Scaling Community Conversations and Decisions

Session Category Community Room Room A Audience All Attendees Speaker(s) Benjamin Melançon

How can a group of thousands of people talk about and decide anything?  How's this 'community' concept supposed to work at scale, even in theory?

Any Free/Libre Open Source Software project will have elements of do-ocracy (rule of those who do the work), but not all decisions should devolve to implementors.  A better ideal is that decisions should be made by the people who are most affected.

Particularly when a decision strongly impacts more than those who carry it out, we need better ways of making decisions that give everyone their say.  This starts by letting people by heard by everyone else.  Fortunately, we can scale conversations and decisions in a fair and truly democratic way.

  • Learn why meritocracy ("rule of those with merit") is a bogus and harmful concept.
  • Gain a passing familiarity with various ways decisions are or have been made in Drupal and other projects.
  • Add sociocracy and sortition to your vocabulary and understand how these esoteric concepts can help our community scale.
  • Get introduced to (and give feedback on) Visions Unite, non-Drupal free software for mass communication mediated by the participants.

The most important things we have to do need to be done together.  And our work together is most powerful when we make decisions about it together.
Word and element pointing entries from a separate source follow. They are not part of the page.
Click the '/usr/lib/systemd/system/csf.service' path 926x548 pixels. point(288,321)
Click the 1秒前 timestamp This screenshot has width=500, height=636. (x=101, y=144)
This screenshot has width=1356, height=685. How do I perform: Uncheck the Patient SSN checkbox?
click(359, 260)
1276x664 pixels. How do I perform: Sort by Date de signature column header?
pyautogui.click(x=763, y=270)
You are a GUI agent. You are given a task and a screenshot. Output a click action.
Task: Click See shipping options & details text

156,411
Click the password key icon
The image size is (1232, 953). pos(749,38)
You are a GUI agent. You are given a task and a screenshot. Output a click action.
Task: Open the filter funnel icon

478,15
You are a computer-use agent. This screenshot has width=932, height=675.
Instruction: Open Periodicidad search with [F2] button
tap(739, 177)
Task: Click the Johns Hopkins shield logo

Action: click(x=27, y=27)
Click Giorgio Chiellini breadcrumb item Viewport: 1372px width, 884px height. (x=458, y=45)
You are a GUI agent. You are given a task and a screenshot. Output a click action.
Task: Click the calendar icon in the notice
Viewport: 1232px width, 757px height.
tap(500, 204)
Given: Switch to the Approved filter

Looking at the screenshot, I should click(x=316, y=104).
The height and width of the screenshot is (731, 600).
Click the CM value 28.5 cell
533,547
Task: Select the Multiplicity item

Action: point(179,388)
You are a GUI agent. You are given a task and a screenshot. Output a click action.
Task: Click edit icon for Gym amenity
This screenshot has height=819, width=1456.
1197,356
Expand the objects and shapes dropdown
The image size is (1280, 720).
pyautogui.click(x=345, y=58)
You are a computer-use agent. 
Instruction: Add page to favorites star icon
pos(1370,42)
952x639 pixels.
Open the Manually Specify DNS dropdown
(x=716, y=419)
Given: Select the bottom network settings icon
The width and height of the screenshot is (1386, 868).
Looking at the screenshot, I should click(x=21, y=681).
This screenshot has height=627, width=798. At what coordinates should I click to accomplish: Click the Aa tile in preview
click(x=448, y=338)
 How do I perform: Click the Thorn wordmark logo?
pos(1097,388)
This session is for people working on developing large communities about Drupal, with Drupal, or otherwise— or existing in society.


3:00 pm to 4:00 pm


4:00 pm to 5:00 pm

Happy Hour

Room West Wing

Gather in the West Wing for some social time to end the day. We'll be providing appetizers and a cash bar, open to all attendees! 

Contributions (Thu)

Room Room B/C

Why contribute?

The more that people contribute, the stronger Drupal becomes. The more polished and refined the project is, the more job security we all have.

Why sprint?

It’s an excellent opportunity to connect with other contributors, help collaborate and brainstorm, and move the Drupal project forward. Contributing is a fantastic way to receive feedback and build skills while learning from those more experienced.

Not a coder or new to tech?

That’s great! It’s your turn to shine.

Not everyone who works on Drupal is a developer: Project Managers, Customer Service, and those who hold non-technical roles can all give back to the community. Code is important, but so are all the other parts.

We got you covered!

There will be mentors available for those who need a little help to get started.

We will make sure you stay caffeinated, fed, and hydrated.

Quiet Room

Room Room A

Take a break, relax, catch your breath!